An interesting classification problem is trying to find a decision boundary that separates two categories of points. For instance, consider the following cloud of points:

We could hand draw a line that separates the two colors. But can this problem be solved automatically?

Several machine learning methods could be used for this, including for instance a Support Vector Machine or AdaBoost. What all of these methods have in common is that they perform complex calculations under the hood and spill out some number, that is, they are black boxes. An interesting comparison of several of these methods can be found here.

A simpler and more elegant alternative is to try to find an explicit mathematical formula that separates the two categories. Not only would this be easier to compute, but it would also offer some insight into the data. This is where symbolic regression comes in.

Symbolic regression

The way to solve this problem with symbolic regression is to look for a formula that returns 0 for points of one category and 1 for points of another. In other words, a formula for classification = f(x, y).

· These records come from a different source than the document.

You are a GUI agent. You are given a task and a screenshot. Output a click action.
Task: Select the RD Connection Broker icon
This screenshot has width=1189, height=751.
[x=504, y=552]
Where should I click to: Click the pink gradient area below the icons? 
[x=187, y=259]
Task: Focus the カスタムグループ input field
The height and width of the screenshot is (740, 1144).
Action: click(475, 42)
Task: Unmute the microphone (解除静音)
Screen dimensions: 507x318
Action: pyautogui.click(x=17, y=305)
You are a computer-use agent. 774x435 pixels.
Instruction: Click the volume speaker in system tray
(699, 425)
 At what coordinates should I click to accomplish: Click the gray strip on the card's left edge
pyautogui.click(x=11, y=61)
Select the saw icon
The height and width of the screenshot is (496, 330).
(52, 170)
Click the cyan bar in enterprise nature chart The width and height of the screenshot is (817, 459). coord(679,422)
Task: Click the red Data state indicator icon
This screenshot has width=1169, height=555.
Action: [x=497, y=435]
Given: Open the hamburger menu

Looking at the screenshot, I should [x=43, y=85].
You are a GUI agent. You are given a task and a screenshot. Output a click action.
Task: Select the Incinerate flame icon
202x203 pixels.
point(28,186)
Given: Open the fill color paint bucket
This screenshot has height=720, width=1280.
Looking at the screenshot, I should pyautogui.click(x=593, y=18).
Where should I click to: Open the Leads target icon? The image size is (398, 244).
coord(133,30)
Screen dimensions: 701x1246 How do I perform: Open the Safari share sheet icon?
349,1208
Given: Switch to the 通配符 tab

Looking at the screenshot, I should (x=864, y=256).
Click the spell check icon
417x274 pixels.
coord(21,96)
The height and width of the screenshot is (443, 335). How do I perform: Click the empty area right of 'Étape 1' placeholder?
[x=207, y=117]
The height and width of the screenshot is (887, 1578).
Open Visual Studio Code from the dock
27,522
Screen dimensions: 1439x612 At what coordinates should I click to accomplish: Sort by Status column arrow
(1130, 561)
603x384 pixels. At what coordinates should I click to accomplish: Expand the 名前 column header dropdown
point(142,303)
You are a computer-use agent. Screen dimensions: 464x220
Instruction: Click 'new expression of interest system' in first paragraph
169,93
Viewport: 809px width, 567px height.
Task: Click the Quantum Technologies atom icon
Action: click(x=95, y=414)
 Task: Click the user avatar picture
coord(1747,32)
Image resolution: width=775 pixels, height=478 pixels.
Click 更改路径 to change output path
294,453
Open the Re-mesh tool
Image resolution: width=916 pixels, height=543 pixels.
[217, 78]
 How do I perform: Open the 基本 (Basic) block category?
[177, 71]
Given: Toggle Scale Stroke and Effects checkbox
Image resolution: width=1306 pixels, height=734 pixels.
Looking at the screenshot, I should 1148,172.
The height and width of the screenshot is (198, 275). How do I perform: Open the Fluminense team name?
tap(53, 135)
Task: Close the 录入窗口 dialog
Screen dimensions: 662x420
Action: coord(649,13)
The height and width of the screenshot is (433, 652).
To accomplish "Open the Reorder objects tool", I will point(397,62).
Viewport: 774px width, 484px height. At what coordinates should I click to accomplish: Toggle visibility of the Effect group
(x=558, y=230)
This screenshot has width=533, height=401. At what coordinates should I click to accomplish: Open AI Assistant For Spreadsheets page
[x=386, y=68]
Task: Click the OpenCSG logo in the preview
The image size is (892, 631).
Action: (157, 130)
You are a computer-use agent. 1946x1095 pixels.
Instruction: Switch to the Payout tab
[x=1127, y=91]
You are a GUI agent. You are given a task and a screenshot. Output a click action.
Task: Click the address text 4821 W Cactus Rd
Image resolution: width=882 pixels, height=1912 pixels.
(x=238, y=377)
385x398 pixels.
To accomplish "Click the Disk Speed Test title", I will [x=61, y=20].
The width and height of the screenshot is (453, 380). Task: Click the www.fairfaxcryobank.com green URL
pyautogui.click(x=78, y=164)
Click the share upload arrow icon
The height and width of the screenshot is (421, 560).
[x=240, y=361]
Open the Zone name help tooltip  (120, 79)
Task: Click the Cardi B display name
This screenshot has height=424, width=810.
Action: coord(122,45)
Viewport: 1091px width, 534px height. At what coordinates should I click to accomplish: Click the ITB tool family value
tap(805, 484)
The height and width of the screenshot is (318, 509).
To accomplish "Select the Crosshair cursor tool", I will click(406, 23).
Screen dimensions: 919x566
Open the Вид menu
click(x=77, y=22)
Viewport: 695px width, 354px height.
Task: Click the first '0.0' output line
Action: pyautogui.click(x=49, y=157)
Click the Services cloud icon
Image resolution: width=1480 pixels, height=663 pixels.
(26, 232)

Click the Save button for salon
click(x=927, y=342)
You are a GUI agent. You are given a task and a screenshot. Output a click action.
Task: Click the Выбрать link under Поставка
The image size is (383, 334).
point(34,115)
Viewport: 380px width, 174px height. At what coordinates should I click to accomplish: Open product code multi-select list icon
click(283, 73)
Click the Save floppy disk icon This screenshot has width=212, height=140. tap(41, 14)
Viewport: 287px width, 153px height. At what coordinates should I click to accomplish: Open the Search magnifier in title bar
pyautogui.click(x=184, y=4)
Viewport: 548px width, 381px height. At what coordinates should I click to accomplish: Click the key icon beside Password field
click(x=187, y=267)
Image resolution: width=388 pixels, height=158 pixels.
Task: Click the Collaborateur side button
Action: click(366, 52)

We can look for that formula by generating a CSV file with our points and loading it into TuringBot. Then we can run the optimization with classification accuracy as the search metric.

If we do that, the program ends up finding a simple formula with an accuracy of 100%:

classification = ceil(-1 * tanh(round(x * y - cos(-2 * (y - x)))))

To visualize the decision boundary associated with this formula, we can generate some random points and keep track of the ones classified as orange. Then we can find the alpha shape that encompasses those points, which will be the decision boundary:

from math import *

import matplotlib.pyplot as plt
import numpy as np
from scipy.spatial import ConvexHull

def f(x, y):
    return ceil(-1 * tanh(round(x * y - cos(-2 * (y - x)))))

# Generate points
pts = []
for _ in range(10000):
    x = np.random.random() * 2 - 1
    y = np.random.random() * 2 - 1
    if f(x, y) == 1:
        pts.append([x, y])

pts = np.array(pts)

# Compute the convex hull
hull = ConvexHull(pts)
hull_pts = pts[hull.vertices]

# Plotting
fig, ax = plt.subplots()
ax.plot(pts[:, 0], pts[:, 1], 'o')
for simplex in hull.simplices:
    ax.plot(pts[simplex, 0], pts[simplex, 1], 'k-')

ax.set_xlim(-1, 1)
ax.set_ylim(-1, 1)
plt.show()

And this is the result:

It is worth noting that even though this was a 2D problem, the same procedure could have been carried out for a classification problem in any number of dimensions.